Ford today introduced the Mustang Mach-E 1400, a one-of-a-kind prototype that was developed in collaboration with RTR Vehicles. We posted an article earlier today which includes all of the technical information that Ford put out in the press release.
However, we were so excited about this monster Mach-E that we reached out to Ford for more information, and they were kind enough to give us some one-on-one time with Ford's Global Director of Motorsports, Mark Rushbrook.
Why make the Mustang Mach-E 1400?
We asked Rushbrook why did Ford think it was important to make the Mustang Mach-E 1400, especially since they already made the one-of-a-kind Mustang Cobra Jet 1400, another all-electric Mustang with the same 1,400 horsepower. He explained that these are two very different prototypes, designed with separate goals in mind. The Cobra Jet 1400 is made exclusively for the drag strip, while the Mach-E 1400 is an "all-around performer" that's ready for the track, the drag strip, or a gymkhana course.

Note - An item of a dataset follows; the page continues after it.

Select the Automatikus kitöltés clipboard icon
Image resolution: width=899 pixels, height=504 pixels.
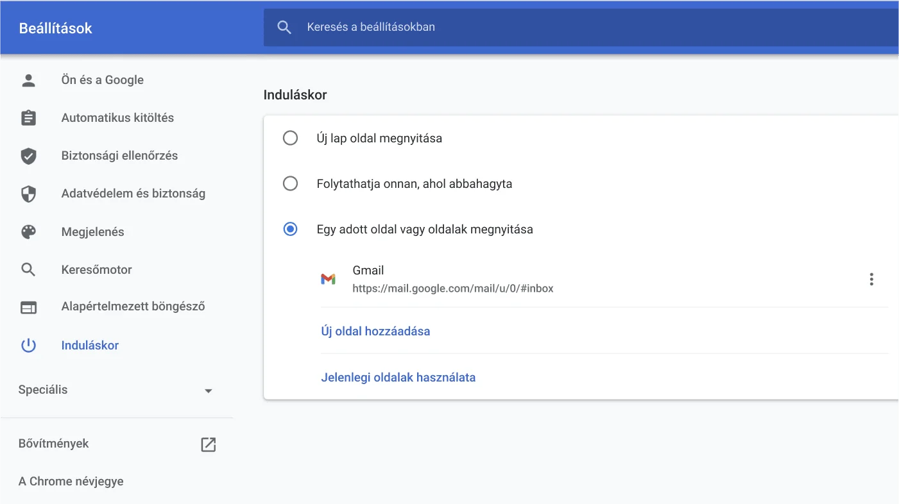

"When you push things to the extreme like this, you learn so much, and we can bring that back inside our company and help make our road cars even better" - Mark Rushbrook, Ford's Global Director of Motorsports
Rushbrook further explained that there are a couple of reasons why Ford believes it's important to make vehicles like this - other than the fact that they are really cool. First, the Mustang Mach-E 1400 is here to show the world the capability of the Mach-E platform and what's possible with electric propulsion. Secondly, it's important for innovation and technology transfer. These kinds of extreme projects really guide future engineering, especially with regard to the top performance models.
Why seven motors?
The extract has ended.